▶ _SELECTED EXTRACT_:
What's In the Fishing Spider's Mouth???

What’s In the Fishing Spider’s Mouth???

What's That Bug? does not endorse extermination

Subject: Big spider!
Location: Southeastern Virginia
June 1, 2016 6:25 pm
Found this creature in my kitchen in southeastern Virginia in May 2016. I captured him in a cup and set him free outside, away from the house. It is quite large, What type of spider is this?
Signature: Beaker

Fishing Spider

Fishing Spider

Dear Beaker,
This is a harmless Fishing Spider in the genus
Dolomedes, and they are sometimes called Dock Spiders.  We are guessing you have a body of water near your home.  Because of your kindness, we are tagging your posting with the Bug Humanitarian Award.

What's That Bug? does not endorse extermination

Subject: My Company’s New Pet
Location: New Jersey
May 24, 2016 7:23 am
Hi Mr. Bugman!
So, We happened upon this little guy/girl at our office in New Jersey, just sitting there on the floor. I was able to be right next to it without it scurrying about, even let me catch it in a cup to let it out outside. Any ideas what it is? It was fairly big compared to most spiders I’m used to seeing around the house or office. I didn’t think to take a picture of it next to anything to compare its size at the time but I know with its legs it was just small enough to fit inside the cup I used. (Picture of cup attached too lol)

▶ _TRY IT_:
Return the part of the fishing spider page that begins with the words containing "What’s In the" and ends with "spider is this?", copied word for word.

Collected data:
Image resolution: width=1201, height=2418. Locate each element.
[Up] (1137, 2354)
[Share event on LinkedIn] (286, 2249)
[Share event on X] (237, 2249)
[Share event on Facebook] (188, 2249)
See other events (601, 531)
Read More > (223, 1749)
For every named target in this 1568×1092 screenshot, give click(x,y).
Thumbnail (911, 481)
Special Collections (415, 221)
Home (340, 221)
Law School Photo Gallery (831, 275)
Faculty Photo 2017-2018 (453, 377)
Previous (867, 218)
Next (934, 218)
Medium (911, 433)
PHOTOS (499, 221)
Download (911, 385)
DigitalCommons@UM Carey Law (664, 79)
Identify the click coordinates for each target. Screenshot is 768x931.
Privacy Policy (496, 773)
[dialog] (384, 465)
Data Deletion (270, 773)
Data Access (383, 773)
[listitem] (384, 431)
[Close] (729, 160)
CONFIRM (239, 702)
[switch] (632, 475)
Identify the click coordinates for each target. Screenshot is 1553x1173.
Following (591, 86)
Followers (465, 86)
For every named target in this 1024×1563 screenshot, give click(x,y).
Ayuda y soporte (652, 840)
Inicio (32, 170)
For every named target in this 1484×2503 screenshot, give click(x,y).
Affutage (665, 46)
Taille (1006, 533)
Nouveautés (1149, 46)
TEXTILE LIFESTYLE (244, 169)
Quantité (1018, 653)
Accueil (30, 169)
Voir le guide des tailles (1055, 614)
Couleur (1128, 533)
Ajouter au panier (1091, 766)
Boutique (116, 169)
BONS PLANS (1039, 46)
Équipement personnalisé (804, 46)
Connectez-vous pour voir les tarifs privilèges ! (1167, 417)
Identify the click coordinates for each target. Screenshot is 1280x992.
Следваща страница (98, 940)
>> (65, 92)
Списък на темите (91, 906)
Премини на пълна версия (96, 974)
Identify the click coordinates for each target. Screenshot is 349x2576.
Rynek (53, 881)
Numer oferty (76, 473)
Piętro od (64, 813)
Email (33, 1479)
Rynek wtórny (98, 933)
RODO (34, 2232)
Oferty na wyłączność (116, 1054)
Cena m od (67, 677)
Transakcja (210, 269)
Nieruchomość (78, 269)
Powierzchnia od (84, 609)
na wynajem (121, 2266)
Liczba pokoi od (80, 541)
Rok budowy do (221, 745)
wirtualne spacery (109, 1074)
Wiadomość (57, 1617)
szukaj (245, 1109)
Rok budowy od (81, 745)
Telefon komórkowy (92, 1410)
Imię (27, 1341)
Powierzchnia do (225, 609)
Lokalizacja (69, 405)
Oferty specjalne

▶ _ANSWER SECTION_:
What’s In the Fishing Spider’s Mouth???

What's That Bug? does not endorse extermination

Subject: Big spider!
Location: Southeastern Virginia
June 1, 2016 6:25 pm
Found this creature in my kitchen in southeastern Virginia in May 2016. I captured him in a cup and set him free outside, away from the house. It is quite large, What type of spider is this?